Wednesday, January 15, 2014

Painting

When you paint an object or person, you can no longer take its lines and curves and colors for granted. Neither can you see it as an isolated thing. Its surroundings touch it and reflect colors and shadows on it. You have to see that it exists in a context, and that context is continuous.

When photography was invented painting became less useful, it wasn’t the only way to record an image. Photos record the reality of a moment, so that even when that moment is gone we can look into it with minimal outside interpretation. Even if the photographer doesn’t see something, if its in the frame, its there forever.

Painting, though, is a totally different beast. Its not a captured instant but the result of a scene in four dimensions being processed through the artist’s senses and then compacted onto a two dimensional canvas. Light, color, weight of an object, how it arranges into its surroundings, and all the tiny changes that happen to these variables in the timeframe of the painting process, are all summarized into the scene.

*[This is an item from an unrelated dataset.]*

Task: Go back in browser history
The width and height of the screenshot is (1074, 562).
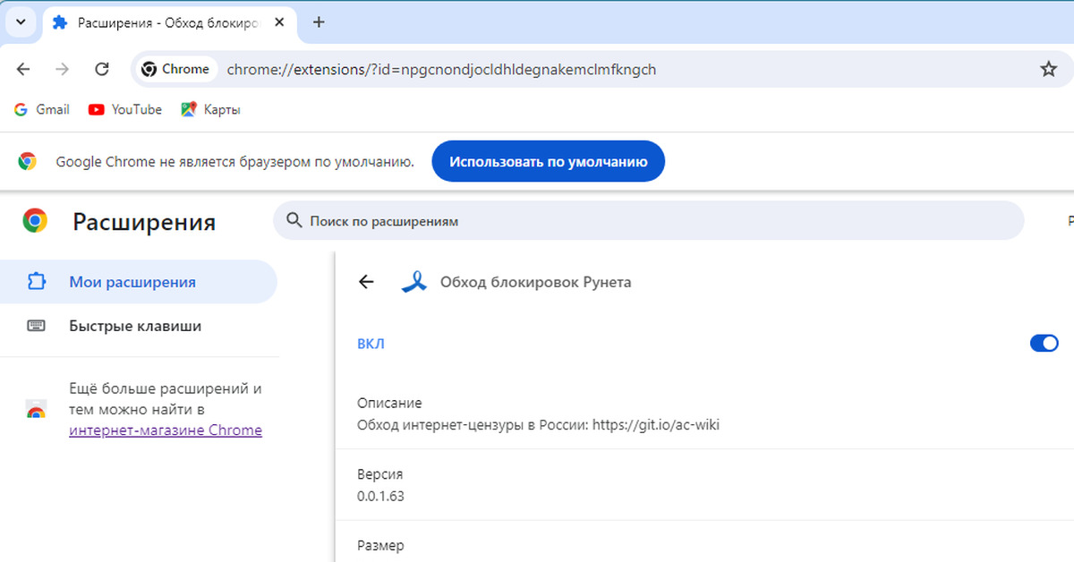Action: point(23,69)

The artist is working from many moments in time for many hours put together. Maybe rather than a photograph, a painting might be more relatable to a video, although of a generally still scene. On the other hand all that indirect processing makes a painting much more subjective. This adds on another dimension, of consciousness, when the painter’s mind and hand interacts with the scene.

While I’ve mainly been talking about realism, which I love, there are so many types and styles and lots to say about all of them for sure.